Caetano Brandão, 18.02.2020: Paulo Rangel, insisto serenamente: vá
durante uma semana ver o cenário que encontra na maior parte dos hospitais
portugueses. Entre nas enfermarias sobretudo de medicina interna. Quando sair,
senão for estupido que acho que não é, vai pensar com os seus botões: muito
antes de chegar a esta situação em que só lhe resta um corpo que respira e mal,
espero que já tenham legalizado uma pilula para eu tomar antes de chegar
aqui...
Pedotec, 18.02.2020: O argumento ad nauseam. O Paulo Rangel
quer sofrer até ao fim quando chegar a altura dele? Ninguém o impede.Não pode é
forçar os outros, num processo em que julga ter uma superioridade moral que o
torna um chato. Embrulha repetidamente os mesmos argumentos de forma diferente,
quando é evidente que o que lá está é o conceito da Vida-dom- de-deus. Que,
felizmente, já não convence muita gente.
Joao Garrett, 18.02.2020: Excelente artigo, muito
obrigado. Está aqui tudo dito. Tudo o que se tem passado e vai passar a partir
da próxima quinta-feira ficará para a História e será um testemunho do nosso
tempo para memória futura. A menos que... decidam vir a reescrevê-la...
Antonio Leitao,
18.02.2020: Ponto por ponto: 1) Aplica-se tanto a
quem é contra como a quem é a favor da eutanásia. 2) Mesma razão acima. 3) Se é
uma possibilidade sem penalização, é um direito. O suicídio poderia
perfeitamente ser criminalizado e ter outra penalização que não a cadeia. 4) A
dignidade/indignidade está aos olhos de quem a sofre: a eutanásia não força uma
visão única de dignidade a ninguém nem considera indigno quem sofre. 5) Ao
contrário da pena de morte, a eutanásia é praticada sobre si mesmo, e não sobre
outrem que quer viver. Contra a banalização, vide caso IVG. 6) O mal de ter uma
visão religiosa é querer imputá-la aos outros. 7) Falta maturação ao debate
quando nos convém e desconsiderar o parlamento é uma tática anti-democrática.
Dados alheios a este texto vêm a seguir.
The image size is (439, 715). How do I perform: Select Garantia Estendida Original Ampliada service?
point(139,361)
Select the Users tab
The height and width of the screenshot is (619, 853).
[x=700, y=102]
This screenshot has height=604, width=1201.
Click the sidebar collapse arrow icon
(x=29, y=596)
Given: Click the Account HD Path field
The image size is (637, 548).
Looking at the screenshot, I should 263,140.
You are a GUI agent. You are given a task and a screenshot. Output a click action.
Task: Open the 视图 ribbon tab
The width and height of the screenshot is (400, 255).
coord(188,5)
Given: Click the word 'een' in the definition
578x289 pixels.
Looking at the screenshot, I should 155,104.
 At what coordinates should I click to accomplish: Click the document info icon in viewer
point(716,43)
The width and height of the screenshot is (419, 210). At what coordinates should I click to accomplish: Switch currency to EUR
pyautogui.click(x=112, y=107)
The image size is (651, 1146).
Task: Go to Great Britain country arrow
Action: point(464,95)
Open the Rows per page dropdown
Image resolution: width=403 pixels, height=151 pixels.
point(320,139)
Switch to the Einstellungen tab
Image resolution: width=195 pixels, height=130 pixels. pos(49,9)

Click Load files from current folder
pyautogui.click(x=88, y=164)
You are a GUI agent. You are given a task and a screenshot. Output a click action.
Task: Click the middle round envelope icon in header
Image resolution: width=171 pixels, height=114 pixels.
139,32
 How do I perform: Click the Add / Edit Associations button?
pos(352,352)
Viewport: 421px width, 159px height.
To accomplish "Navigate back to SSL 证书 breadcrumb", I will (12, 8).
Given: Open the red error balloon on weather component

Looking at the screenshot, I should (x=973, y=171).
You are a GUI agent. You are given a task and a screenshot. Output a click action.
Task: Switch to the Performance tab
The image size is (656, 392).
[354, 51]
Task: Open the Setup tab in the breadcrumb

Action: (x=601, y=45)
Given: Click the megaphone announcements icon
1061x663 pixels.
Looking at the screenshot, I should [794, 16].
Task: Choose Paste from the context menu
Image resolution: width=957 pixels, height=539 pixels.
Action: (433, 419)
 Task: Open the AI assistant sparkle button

8) Fica também o juízo da liberdade contra o dogma.
João Cunha,
18.02.2020: Para quem sofre e quer deixar (em definitivo!)
de sofrer talvez a pressa faça sentido e qualquer atraso seja incompreensível!
E quanto ao comentário de Baptista Santos, é precisamente por as pessoas
valerem muito mais do que os animais que devem ter o direito de decidir por si,
sem leis ou médicos a interferir, se querem ou não continuar a
viver/sobreviver.
Baptista Santos, 18.02.2020: Proíbe-se o assassinato de animais, mas
abre-se aos seres humanos! Não valem as pessoas muito mais do que os animais?